SE: There’s another piece to this, which is the Internet itself. There is the Internet we use, the deep Internet, which goes underneath that, and then the ‘dark Internet,’ which goes around that and which no one wants to talk about. But what happens if the Internet goes down or gets compromised?

Nassar: The consequence will be bigger with more IoT on it. This is where a lot of effort is going today at the government level. They’re not thinking about whether the Internet goes down. They’re worried about what happens if the Internet gets compromised. At this point the infrastructure is a government responsibility to protect against failures. It’s like the power grid. It’s not something you want to entrust only one corporation to make sure it’s running all the time. It’s physical security, and it’s a nightmare scenario for the government.

Logvinov: What we’re opening up is a whole new subject not just of security but of safety. That safety depends on devices to be constantly connected to the Internet the same way they’re connected to the power grid. That’s a whole new area that deserves its own consideration.

Nassar: If the power goes off there are consequences.

SE: And if you have self-driving cars, you may have a giant parking lot, right?

Nassar: Yes, but even today if you don’t have light, you don’t have other services. It will be as impactful as power. We are depending on services that come out of this the same way we are dependent on the power. It will be disruptive and extremely dangerous. There are studies that were done, which is why we are doing the smart grid, that show how many days society can sustain itself before we have breakdown if you shut down the power. If the Internet goes out we won’t have that problem today, but it is something that we will rely upon more and more as we move into the future. Eventually it will pose a similar risk if it goes down.

SE: A lot depends on GPS, cell towers and location. You can move cars from one side of the highway to another or change time stamps on banking transactions. What can be done about this?

Logvinov: I’m optimistic about this area. We have learned how to build drive-by-wire or fly-by-wire systems. Many of the concerns we’re discussing here are related to autonomous systems connected to the Internet, and those are similar to the concerns at the beginning of the fly-by-wire era. If you rely solely on GPS, then it will be a very vulnerable system. That’s where we need to learn how to design systems. We’ve learned how to design them for stability. This is the same kind of level of stability, but from a functional point of view. It’s not just relying on GPS. It’s also relying on accelerometers so you detect a change in your course that is appropriate for that particular application, and certain safeguards need to be deployed. It’s being able to validate the data from the point of view of whether this data makes sense in that particular data context. That type of self-check is very complex, but it’s what we need to do. And by the way, that kind of fly-by-wire or drive-by-wire self-check is already implemented. We do have a base of security on which to draw upon.

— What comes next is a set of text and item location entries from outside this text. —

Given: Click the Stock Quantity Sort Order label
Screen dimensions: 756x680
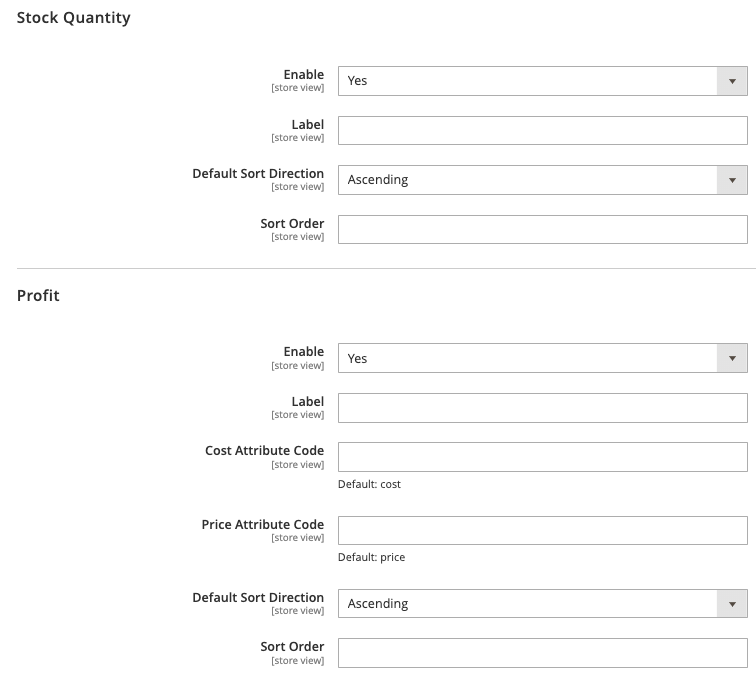Looking at the screenshot, I should point(292,223).
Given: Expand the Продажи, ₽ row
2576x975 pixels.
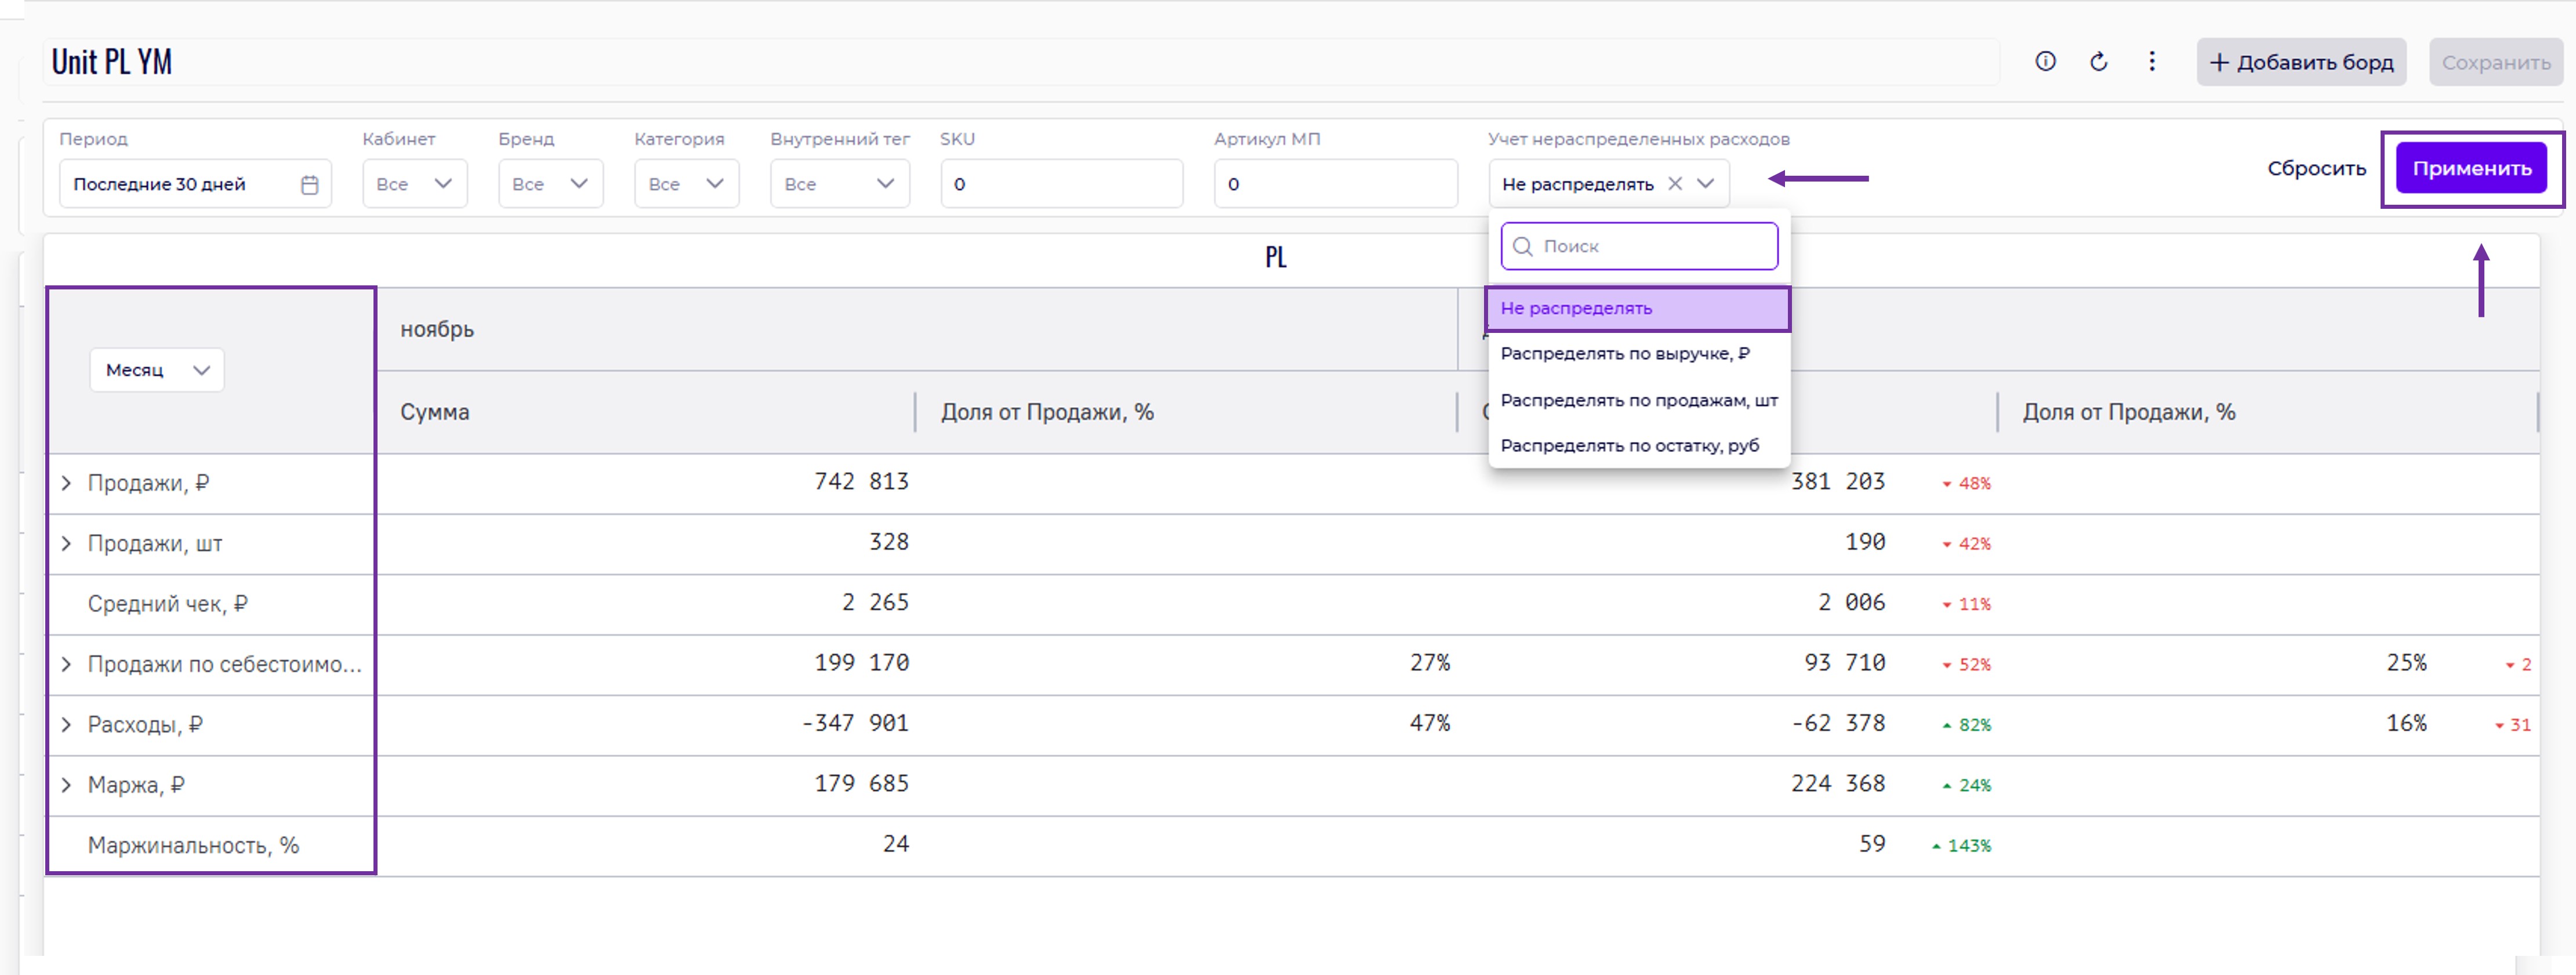Looking at the screenshot, I should pyautogui.click(x=66, y=484).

Loh: I agree with that. Individual devices can get hacked, but all systems have some way of self-checking and redundancy. More than 15 years ago, when we were first designing base stations, we had full redundancy. There were two systems doing exactly the same thing. Any time there was a fault there was instant switching. Today, there are fail-safe mechanisms. Cars are very complicated. It’s possible that people have missed something, but this kind of redundancy is designed in so that you don’t rely on a single point of failure. That can cause catastrophic problems. We have come a long way. With more devices it gets harder, but this isn’t new. People have been working on it for a long time.

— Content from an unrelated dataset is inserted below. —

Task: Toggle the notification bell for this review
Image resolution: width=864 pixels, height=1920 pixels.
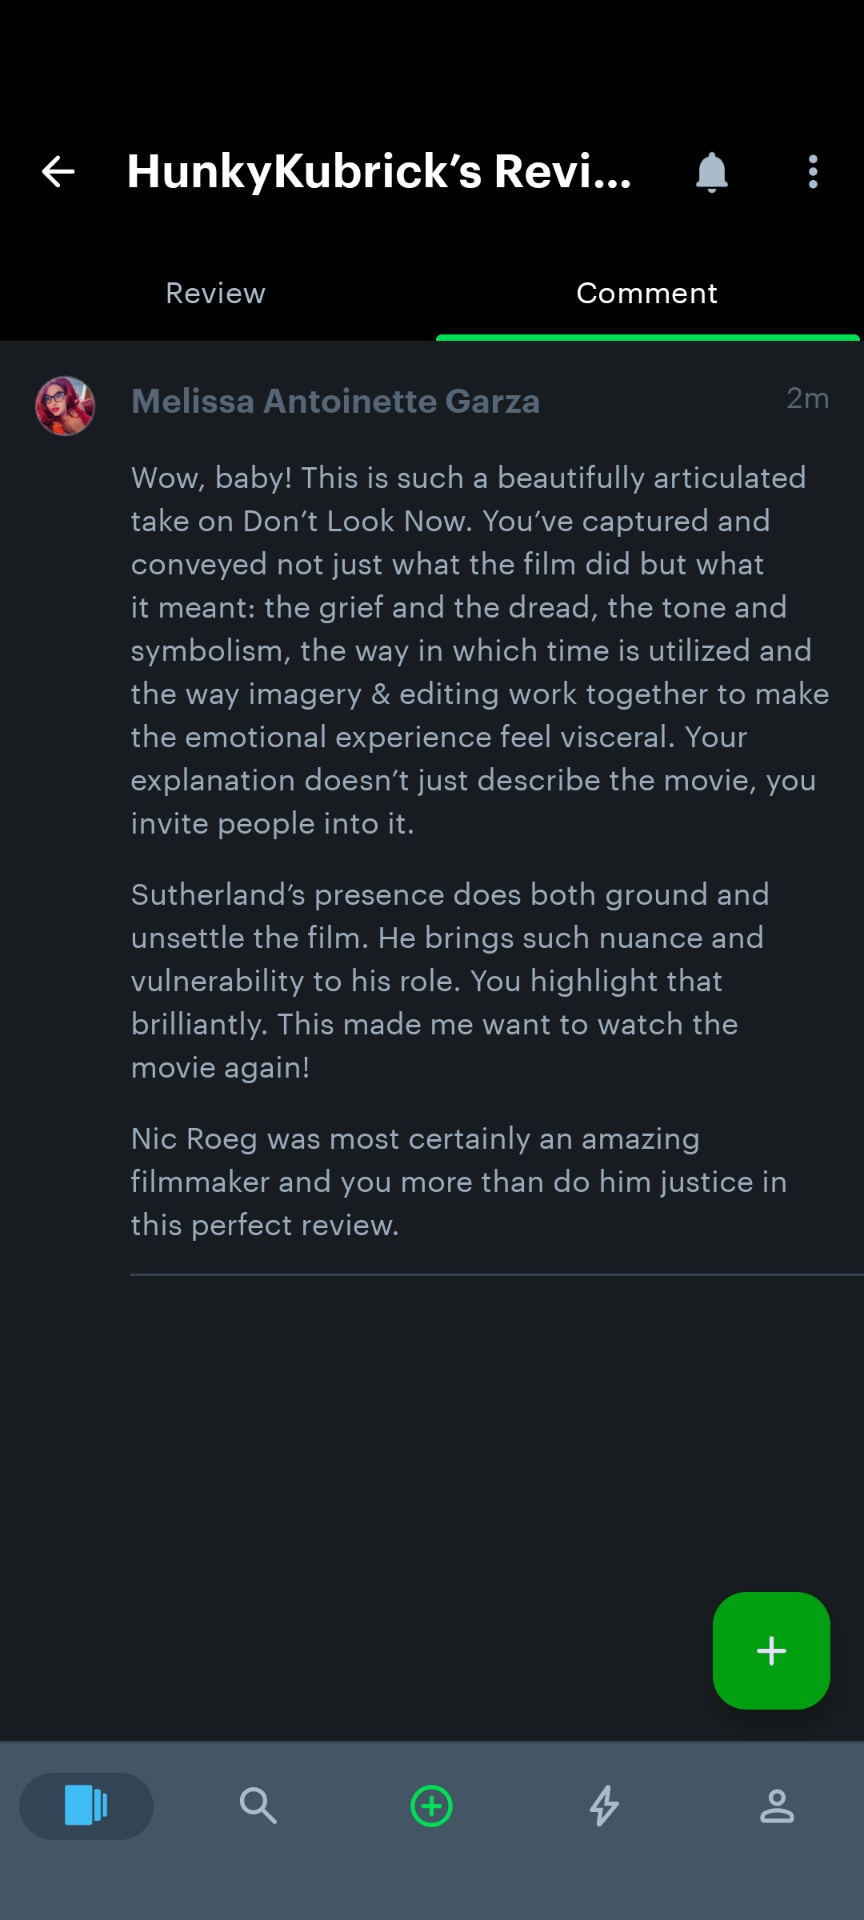Action: (x=711, y=172)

Nassar: As we move from cyberspace with IoT into the physical space, we also have to think about the physical security moving into cyber security. With physical security we have armies, alarms, doors, locks. Similarly, when we go into cyberspace, we need to think about all the things that can go wrong and invest in those technologies. There are some cyber services today that are extremely valuable for communities, such as financial systems and passport systems, which built all these defenses. We can use them for newly created markets and be able to protect ourselves as we do in the physical world.